We do get given the details of a property that we can just about afford. We go for a drive-past and hate it. On the way, I notice a sign to another village that I know has a cottage in it that we can afford so we make a detour to look at the village. As we climb high onto Bodmin Moor something magical happens. The snow is thick and the view across the rolling countryside is so breathtaking we are amazed and thrilled to be able to witness such a scene.
There are Moor ponies wandering around and sheep and cattle unfenced graze the land. Awesome.
The village is high up and lovely but we can’t find the cottage so we decide to adjourn to Looe for a very late lunch. While there we phone our friends Alan and Dee to see if they fancy a stroll on the beach with us. They do and we have a lovely time with them, their little girl Lucy and their 12 week old puppy, Maddie. Maddie loves Archie and she follows him like a shadow around the beach for ages. What a little cutie.
By the time we arrive home the light is gone so no walking on the beach today. Good job we’d done some walking in Looe earlier.

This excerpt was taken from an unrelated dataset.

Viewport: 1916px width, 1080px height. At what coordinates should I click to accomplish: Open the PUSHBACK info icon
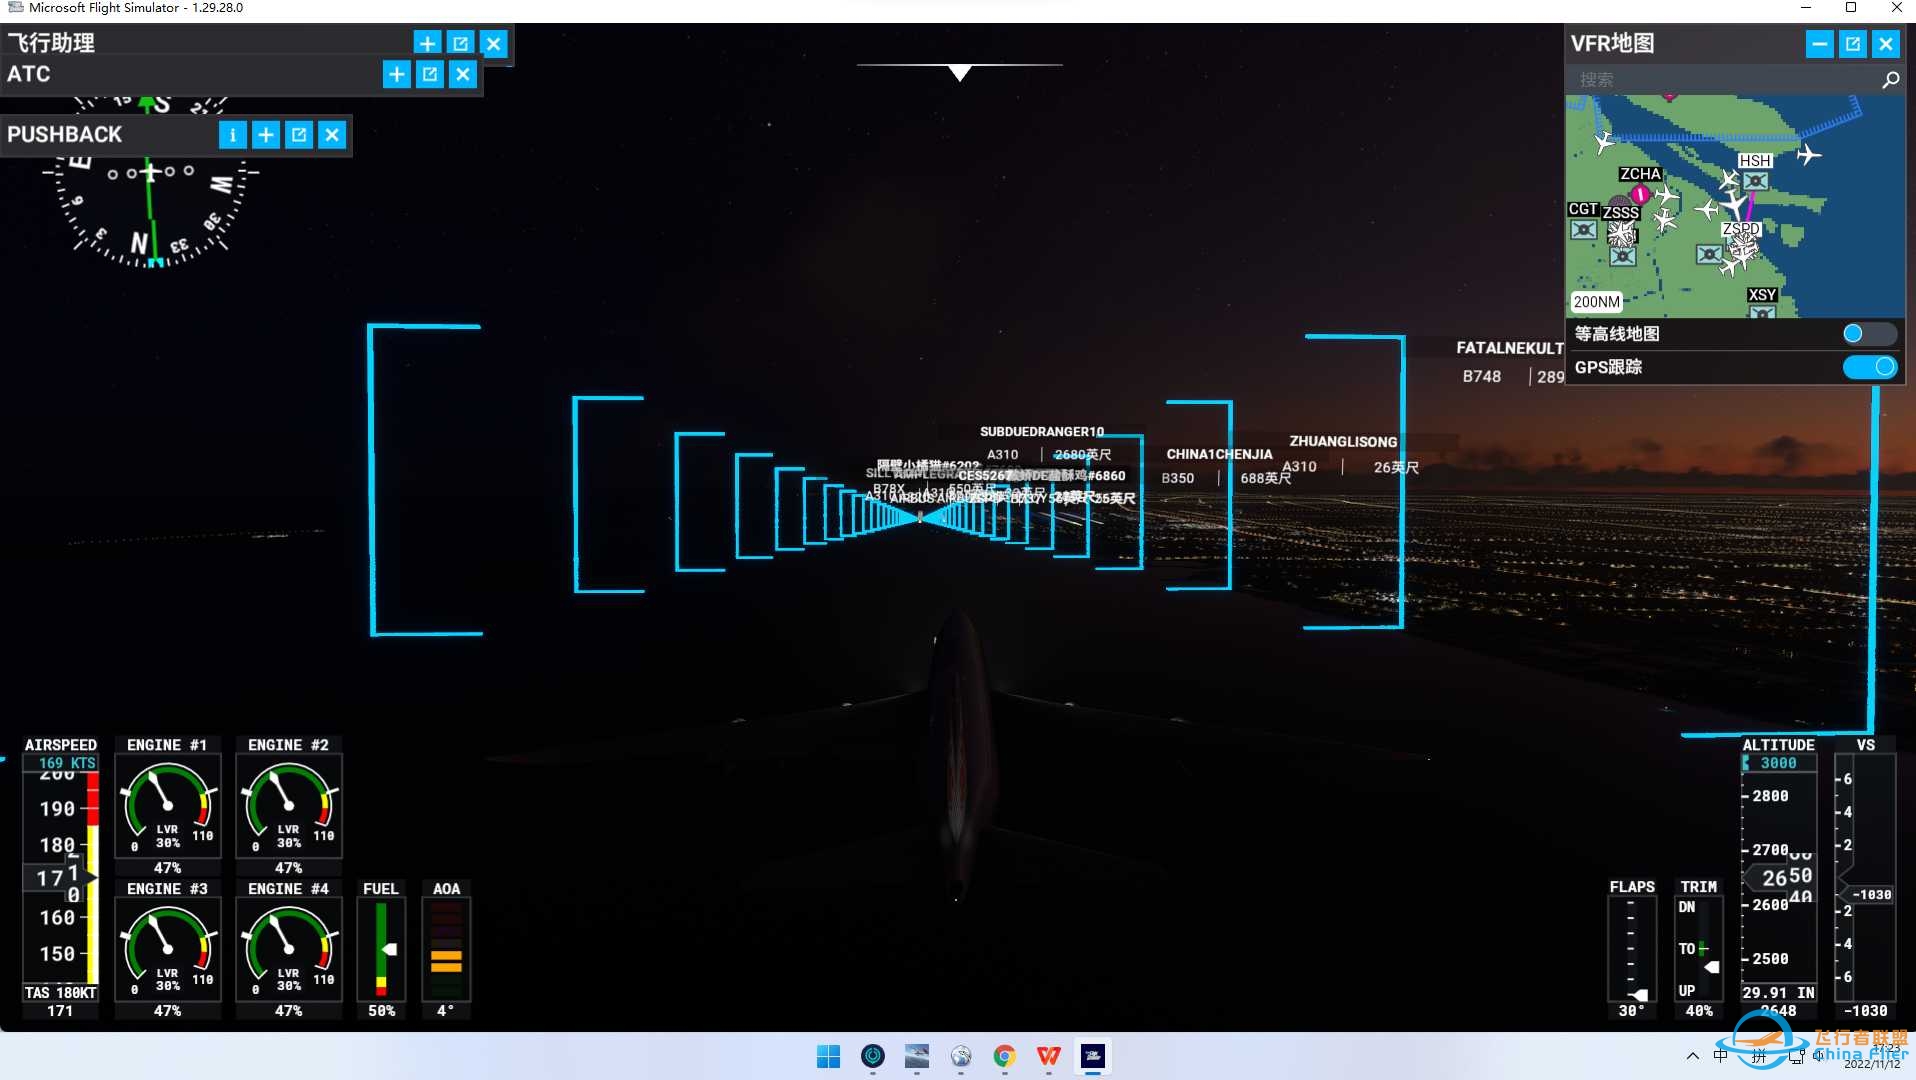232,134
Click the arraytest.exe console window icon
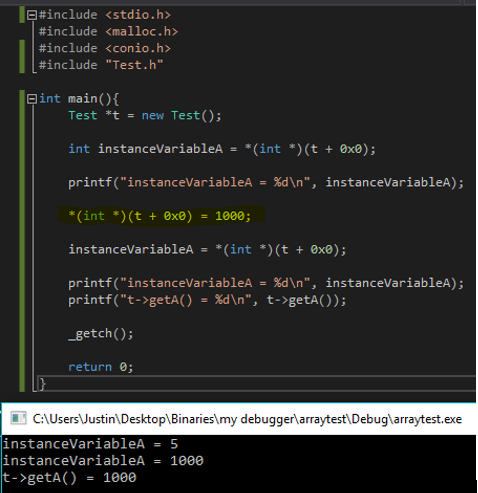The image size is (478, 493). [x=18, y=418]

Our day is rounded off really well with a trip to the village pub where we eat, the dogs eat pork scratchings and we enter a pub quiz for charity and do disastrously badly, coming fifth out of six teams. It was a great evening, the landlord and locals were really friendly and treated us as a part of the community. I know the names of more people in Crantock than I do in Sandhurst now!
Walking back down the lane in the moonlight and starlight with the dogs running on ahead sniffing out all the new exciting smells since they last walked this road and David at my side, I feel as though I am home.